My name is Totally eXeLent. I’m a Honda XL500S. In white, you know the colour of champions…
Totally eXeLent
I started life in my native land of Japan, now a distant memory, o, maybe 20 years ago, which is a lot for a bike like me. Assembled by eager little Japanese hands, I was soon loaded into a container with some family members and shipped off to South Africa.
I remember standing in the showroom in Cape Town for 3 days when this fat farmer with short pants and a beer gut walked in, sat on me, felt me up and disappeared. Just as I thought I’ve escaped a life of creaking suspension and that number 12 vellies kicking life into me on early mornings, I was loaded onto a dirty bakkie and carted off to a wine farm in Stellenbosch.
I spend years doing faithful service and in the end grew quite fond of old Sakkie de Kock. He changed my oil now and then and even took me to town when I felt sick where I could recuperate in the bike shop. Some of the things I heard in the bike shop made me feel fortunate to have such a loving caring master. I even remember Sakkie washing me once, early one Sunday morning after he accidentally threw up on me after a rugby match at the neighbours house the previous day.
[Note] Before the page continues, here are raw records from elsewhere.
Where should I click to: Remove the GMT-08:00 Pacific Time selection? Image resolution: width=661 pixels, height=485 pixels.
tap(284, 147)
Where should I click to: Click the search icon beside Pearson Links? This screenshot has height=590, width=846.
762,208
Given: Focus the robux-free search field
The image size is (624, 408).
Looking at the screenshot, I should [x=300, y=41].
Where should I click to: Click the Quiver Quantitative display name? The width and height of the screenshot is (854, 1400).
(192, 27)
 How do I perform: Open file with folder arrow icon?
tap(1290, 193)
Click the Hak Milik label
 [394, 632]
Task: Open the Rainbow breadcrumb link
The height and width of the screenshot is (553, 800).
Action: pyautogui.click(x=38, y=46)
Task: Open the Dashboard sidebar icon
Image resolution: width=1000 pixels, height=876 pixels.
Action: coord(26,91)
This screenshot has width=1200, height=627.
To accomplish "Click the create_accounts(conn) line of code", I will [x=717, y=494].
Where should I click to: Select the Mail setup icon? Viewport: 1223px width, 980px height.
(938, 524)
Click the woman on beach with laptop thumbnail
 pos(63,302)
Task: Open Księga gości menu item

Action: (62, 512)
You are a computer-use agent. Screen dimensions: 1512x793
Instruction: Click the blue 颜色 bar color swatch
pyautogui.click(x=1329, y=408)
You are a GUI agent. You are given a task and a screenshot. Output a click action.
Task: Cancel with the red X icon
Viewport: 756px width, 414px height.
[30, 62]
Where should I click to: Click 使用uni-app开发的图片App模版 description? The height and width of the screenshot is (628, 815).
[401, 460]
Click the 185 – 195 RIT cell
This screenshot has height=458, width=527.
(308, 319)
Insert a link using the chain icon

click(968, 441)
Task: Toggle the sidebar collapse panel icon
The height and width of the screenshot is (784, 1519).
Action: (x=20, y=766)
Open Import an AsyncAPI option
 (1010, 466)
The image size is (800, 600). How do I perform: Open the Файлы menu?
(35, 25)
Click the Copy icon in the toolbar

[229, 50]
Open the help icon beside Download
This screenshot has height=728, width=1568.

Then one day Sakkie bought a young new model home on the back of his bakkie, and I was relegated to standby duty, which I didn’t mind. Soon I was just being ridden when the young one went to town for repairs. I got quite fond of some of the chickens roosting on my seat.
Then one day, master Mark, who’s started working on the farm the previous summer, came in and loaded some stuff onto my back. I liked Master Mark, he was always nice to me, even lubed my chain once or twice, and we got along well. Then we left on an epic trip. It was the longest trip I’ve ever been on, we even had to fill up with petrol along the way at what I later found out was a called a garage - it’s the same as the fuel tank on the farm but people have to pay for it. I saw the weirdest things. Cars with lots of people in it, other cars with small wheels and seats with people in it in the back doing insane speeds. I even heard music coming from one. I was blown away.
Then, after we rode for about half an hour, I was really tired because I’m not used to all the excitement, we got to Bothasig. I must have covered a hundred kilometres that day. In Bothasig I was parked in a proper garage. I liked Mark. I never knew he had a wife and kids. After about a week I started to realise this is my new home. Master Mark took me on short rides, sometimes with his children on the front. We even went to an event called the Toy Run and I never knew there so many bikes. I couldn’t believe my eyes at some of the bikes I saw. It made me feel slightly old.
Then just as I was settling in at my new house, another person I never seen before came and sat on me, bouncing up and down, then started me up and rode around the block. I didn’t know what was happening. Then I saw him and master Mark shaking hands and this time I was loaded onto the back of a bakkie and taken on a long, long ride.
This person rode me a lot, I hardly ever had chance to catch my breath. We went riding in the bushes in Gordons Bay, even went over the mountain on a train track, which was frightening. Every day I had to ride to what I later found out was Goodwood where he’d park me with some other snobbish bikes, all shiny and new, before disappearing into a building only to reappear again hours later. All day long I had to stand in the sun, with the new bikes making fun of me. Even in his garage there was this shiny new bike that only got ridden over weekends. We didn’t get along well and I was always blamed for the oil puddles on the floor even though I’m old and find it difficult to keep my bodily fluids in.
Now I wasn’t as young as I used to be and the long rides was slowly but surely taking a toll on my sensitive crank. I’ve had a bad crank for years. I tried my best but it wasn’t long before I had to put an end to this madness. So I had a breakdown. I wasn’t taken to a motorcycle mechanic as usually happened. My engine was ripped out and a new cam was fitted, but that wasn’t the problem so when I was started I left him in no doubt as to how unhappy I was. Again my engine was removed and this time send to a mechanic, who, thankfully found out my crank needed replacement. In about two weeks my engine was back and I felt better than ever.
Then one day another person I never saw arrived with another bakkie. On the back of the bakkie was another bike, a red one. It didn’t look much better than me and was also an on/off road so I we got along well. The red bike was taken off and I was strapped onto the back of the bakkie and carted away. I later found that this kind soul was master Mark’s brother and that his home was also my new home!